Tuesday, March 24, 2015

Liberal Party Double Standards on East West Link Contract

The Victorian Liberal Party carried out a disgraceful act of bastardry prior to the last State Election by entering into a secret contract with the East West Link Consortium purporting to guarantee them hundreds of millions of dollars in the event that the project did not proceed.

The Victorian Labor Government was elected with an express commitment not to proceed with this project, in an election described by the Prime Minister as a Referendum on the East West Link. Now the Liberal Party and its cheer squad say the Labor Government must honour this dodgy deal, at massive cost to Victorian taxpayers.

But the Liberal cheer squad is nowhere to be seen when the ACT Liberal Opposition says it won't be honouring contracts to build a $783 million light rail in Canberra. The ACT Liberals say they have let voters know they would not proceed with the light rail project (so did Victorian Labor) and that they are willing "to work with the contractor to try and re scope the project to something far more beneficial" (as did Victorian Labor).

So where is the Federal Liberal Party demand that the ACT Liberals abandon their opposition to the light rail project and agree to implement any contracts the ACT government enters into?

Tuesday, March 10, 2015

Victoria's Record Underemployment

The Intergenerational Report is used to claim that we don't have enough workers, and imply that we need more – either migrant workers or people working longer.

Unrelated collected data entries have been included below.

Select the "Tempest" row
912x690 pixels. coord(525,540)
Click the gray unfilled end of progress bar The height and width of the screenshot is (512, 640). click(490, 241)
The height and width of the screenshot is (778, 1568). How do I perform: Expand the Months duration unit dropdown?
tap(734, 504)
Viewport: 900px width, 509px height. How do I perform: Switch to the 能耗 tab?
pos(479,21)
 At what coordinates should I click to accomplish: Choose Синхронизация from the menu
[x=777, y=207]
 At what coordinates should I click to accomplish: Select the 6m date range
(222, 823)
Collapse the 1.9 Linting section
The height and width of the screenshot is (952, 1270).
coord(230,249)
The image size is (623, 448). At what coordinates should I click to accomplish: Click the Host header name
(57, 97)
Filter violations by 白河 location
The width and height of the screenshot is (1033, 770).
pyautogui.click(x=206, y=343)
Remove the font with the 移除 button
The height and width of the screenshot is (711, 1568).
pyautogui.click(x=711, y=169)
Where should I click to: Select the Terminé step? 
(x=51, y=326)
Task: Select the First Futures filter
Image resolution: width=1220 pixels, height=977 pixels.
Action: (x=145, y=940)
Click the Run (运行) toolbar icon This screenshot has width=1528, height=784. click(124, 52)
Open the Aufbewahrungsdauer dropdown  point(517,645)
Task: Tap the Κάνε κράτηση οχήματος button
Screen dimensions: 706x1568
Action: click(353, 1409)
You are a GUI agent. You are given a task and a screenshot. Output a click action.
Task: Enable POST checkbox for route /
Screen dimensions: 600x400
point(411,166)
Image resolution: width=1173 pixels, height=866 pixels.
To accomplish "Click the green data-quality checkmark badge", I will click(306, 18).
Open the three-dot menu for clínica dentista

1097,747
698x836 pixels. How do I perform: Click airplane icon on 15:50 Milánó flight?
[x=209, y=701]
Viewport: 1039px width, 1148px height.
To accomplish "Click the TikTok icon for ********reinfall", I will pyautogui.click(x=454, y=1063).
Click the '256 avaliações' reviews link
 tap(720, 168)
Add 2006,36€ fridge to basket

The reality is the opposite.

Victorian workers are struggling to find enough hours in record numbers, with our under-employment rate now at its highest level for almost forty years. 293,000 part-time workers are looking for and available to work more hours but can't get them. 9.5 per cent of Victoria's workforce is now classified as underemployed, the highest since the Bureau of statistics started keeping records in 1978.

So the real problem we have right now, not the imaginary problem we might have in the future, is not too few workers, but too many.

The Intergenerational Report's unsurprising and unremarkable finding that the population is ageing is used to claim that the workforce is constrained by the supply of workers, implying that there is work for all who offer themselves. As the figures above show, this is rubbish. It leads to a "blame the victim" approach in unemployment, welfare to work programs and job readiness training.

The Report is used to claim that population ageing in Australia will be a debacle. Will it? Helpfully, there are other countries with a noticeably older population than Australia, so we can compare our performance with theirs. The Queensland academic Jane O'Sullivan has done this in a chapter in the book "Sustainable Futures", recently published by the CSIRO.

Denmark, Sweden, Germany, Finland and the United Kingdom all have a much greater old age dependency ratio than does Australia. Between 2000 and 2010 Australia's population grew at three times the rate of Sweden, Denmark, the UK and Finland, twice the rate of Norway's, and Germany didn't grow at all.

So with our much faster population growth and our younger workforce, we would have outperformed those countries, right? Wrong. Germany and the UK had the same per capita increase in income in the 2000-10 period, and Sweden and Finland had much higher growth in per capita income. And every one of those five countries performed much better than Australia in terms of the percentage of income received by the poorest quintile. This is important – income inequality in developed nations is strongly correlated with worse physical health, mental health, drug abuse, imprisonment, obesity, violence, and teenage pregnancy.

As Jane O'Sullivan puts it, in stable populations like Germany, people retire with considerable savings, and give more to the next generation than they receive from them. Their retirement opens up recreational opportunities for them and a job opportunity for a young person. In contrast, the vibrancy claimed for a rapidly growing population is often that of the crowded marketplace with more buyers than sellers, where recreation is something reserved for elites and foreign tourists.
 
As said by William Grey, from the University of Queensland, growth is the problem to which it pretends to be the solution.